Work instruction 1 »
Answer these questions from the passage on Mitchell's insurance case, marking each answer with the same letter:
(a) At what age did Mitchell get insurance on his own?
(b) In what year was Mitchell in fact diagnosed with HIV?
(c) Who is Sallie Phelan?
Work instruction 2 »
Summarize the passage on Mitchell's insurance case in two sentences.
Work instruction 3 »
Print the part of the passage on Mitchell's insurance case between "Relying on the" and "related to them.", inclusive.

Study text »

In a reference to the nurse's note with the wrong date, the underwriter wrote to her superiors: "Technically, we do not have the results of the HIV test. This is the only entry in the medical records regarding HIV status. Is this sufficient?"
Relying on the note was dubious, Judge Nettles wrote, because it was included in records from 2002, when Mitchell was in fact diagnosed with HIV, and not in 2001, when he purchased his policy. "The chronological sequence of those records raises an inference that the date on the handwritten note may be erroneous," he wrote.
Moreover, Nettles said, if Mitchell's HIV diagnosis had been a year earlier, as the erroneous note said, Mitchell's medical records would have shown other references to that diagnosis and treatment and he would have sought reimbursement for expenses related to them.
Sallie Phelan, an attorney who represented Mitchell, says her client was bewildered as to why his insurance was canceled -- at first not even contemplating the possibility that there was anything improper going on: "We began representing Jerome when he was still just a boy, really," she said. "He was just this sweet kid with all these drives and ambitions."
Then Mitchell felt betrayed, Phelan says. "He had done everything he was supposed to. He went out and got insurance on his own, at 17. He was a trusting person, perhaps too trustful. And as they kept slamming doors in his face, he thought at first there was some misunderstanding. He couldn't understand what was going on, because he is such an honest person himself. And when they accused him of lying, that was the most harmful to him. He didn't understand why they were accusing them. He didn't understand why people weren't listening to him."

Data extract »

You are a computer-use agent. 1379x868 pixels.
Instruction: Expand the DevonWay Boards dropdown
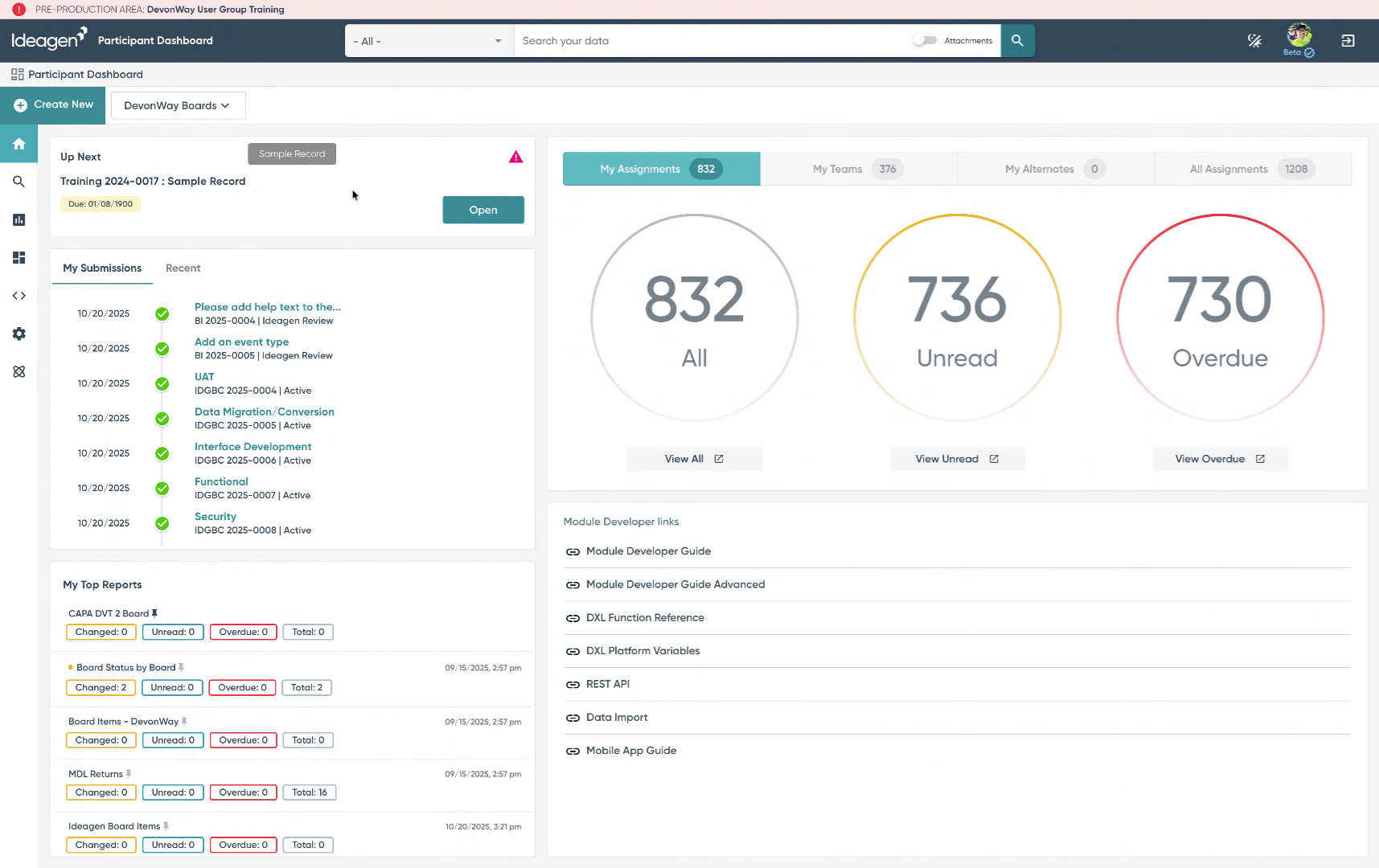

Written solution 1 »
(a) At 17.
(b) In 2002.
(c) An attorney who represented Mitchell.

Written solution 2 »
Judge Nettles found it dubious to rely on a nurse's handwritten note with the wrong date, because it appeared in Mitchell's records from 2002, when he was in fact diagnosed with HIV, and an earlier diagnosis would have shown up elsewhere in his medical records. Sallie Phelan, an attorney who represented Mitchell, says he was at first bewildered by the cancellation of his insurance and then felt betrayed, and being accused of lying hurt him most.

Written solution 3 »
Relying on the note was dubious, Judge Nettles wrote, because it was included in records from 2002, when Mitchell was in fact diagnosed with HIV, and not in 2001, when he purchased his policy. "The chronological sequence of those records raises an inference that the date on the handwritten note may be erroneous," he wrote.
Moreover, Nettles said, if Mitchell's HIV diagnosis had been a year earlier, as the erroneous note said, Mitchell's medical records would have shown other references to that diagnosis and treatment and he would have sought reimbursement for expenses related to them.